2023/04/19 13:25:16 ERROR : wikipedia-en-local-public.a8/a/a8/Pentagon_video_security.gif: Couldn't delete: Object Not Found
2023/04/19 13:25:17 ERROR : Attempt 1/1 failed with 2 errors and: failed to delete 1 files
2023/04/19 13:25:17 Failed to sync with 2 errors: last error was: failed to delete 1 files
mvernon@ms-be2069:~$ echo $?
1

So we have only a deletion failed, and still the non-zero exit status (and, I think, not the error message we were hoping for given your patch).

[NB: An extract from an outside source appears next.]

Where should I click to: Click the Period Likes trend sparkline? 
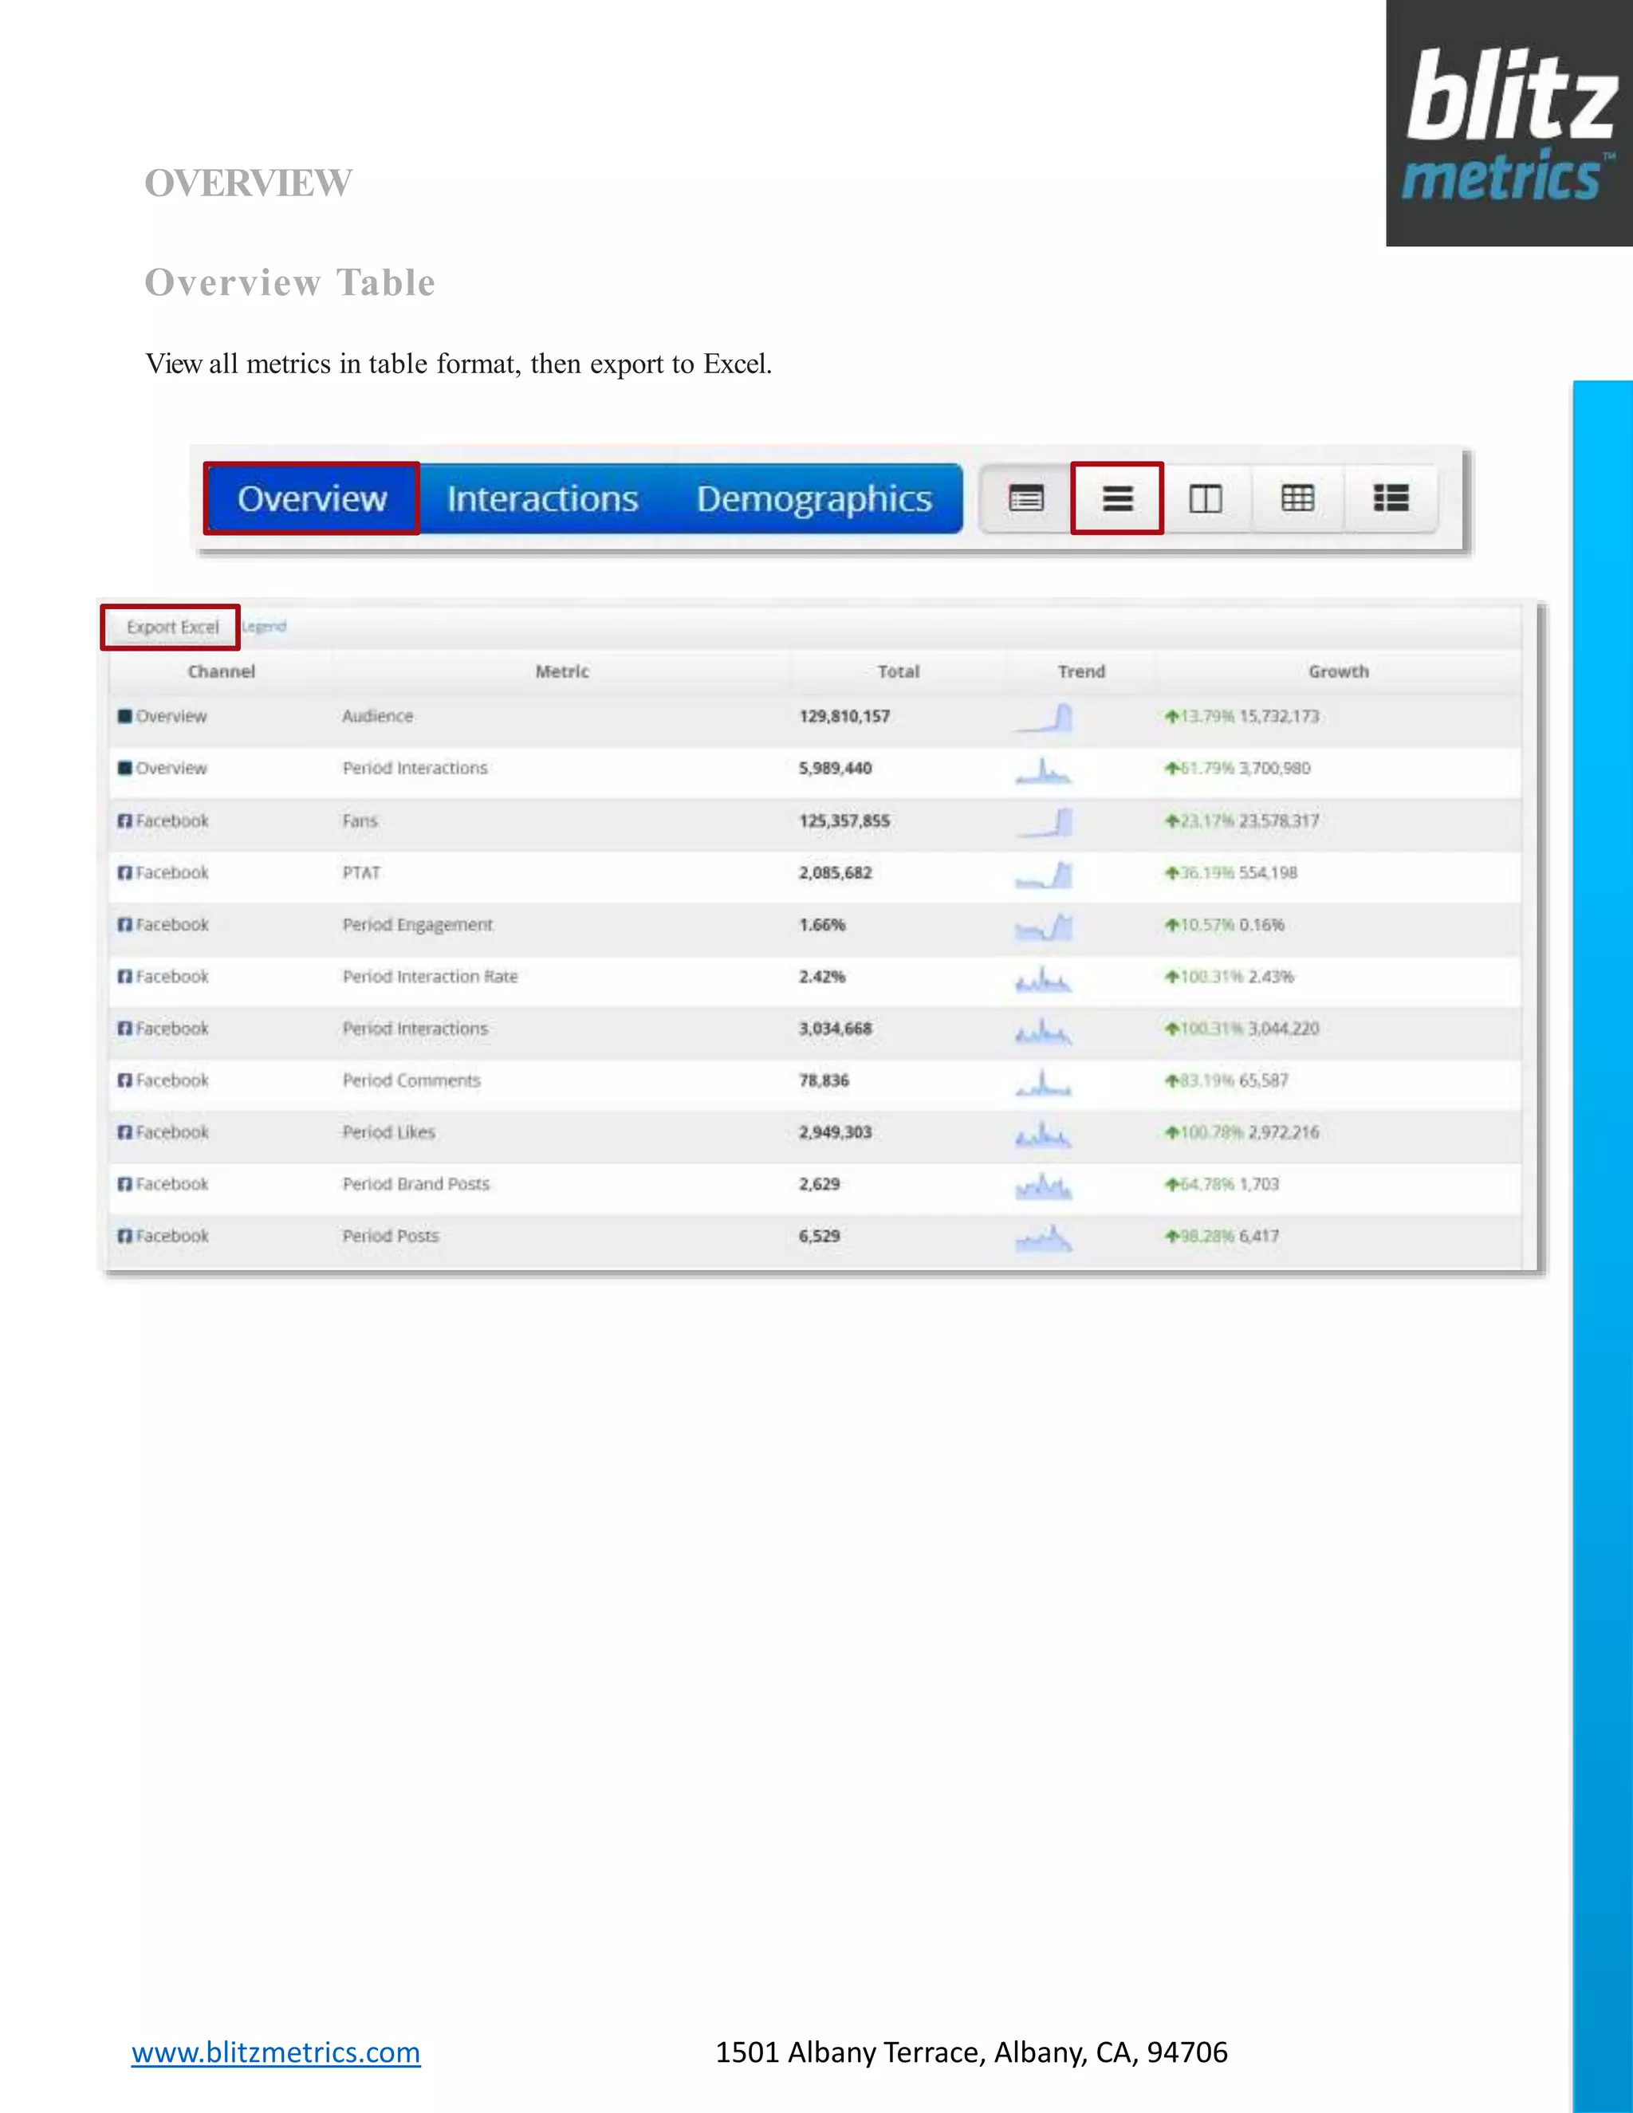(1044, 1134)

I looked at my code again, and I can see I'm testing for the wrong error :frowning:

Try this - hopefully it will work better!

v1.63.0-beta.6966.d0a6a71aa.fix-swift-delete on branch fix-swift-delete (uploaded in 15-30 mins)

Complicated by another missing object-to-copy, but this looks more hopeful:

mvernon@ms-be2069:~$ sudo /home/mvernon/rclone.fix-swift-delete sync --checkers=64 --transfers=8        --retries 1 --ignore-errors        --filter-from /etc/swift/swiftrepl_filters_nothumbs        --config /etc/swift/rclone.conf        --no-update-modtime        --use-mmap        --checksum        --swift-no-large-objects "codfw:" "eqiad:"
2023/04/21 19:41:07 ERROR : wikipedia-en-local-public.a8/a/a8/Pentagon_video_security.gif: Failed to copy: failed to open source object: Object Not Found
2023/04/21 20:41:33 ERROR : wikipedia-en-local-public.ce/c/ce/Merrick_and_his_wife.jpg: Dangling object - ignoring: Object Not Found
2023/04/21 20:41:33 ERROR : Attempt 1/1 failed with 1 errors and: failed to open source object: Object Not Found
2023/04/21 20:41:33 Failed to sync: failed to open source object: Object Not Found

That looks like it is working!

I've merged this to master now which means it will be in the latest beta in 15-30 minutes and released in v1.63

I've seen this on swift clusters too. Not sure we can do anything about it, but at least deleting the object will work now :crossed_fingers:

1 Like

This topic was automatically closed 3 days after the last reply. New replies are no longer allowed.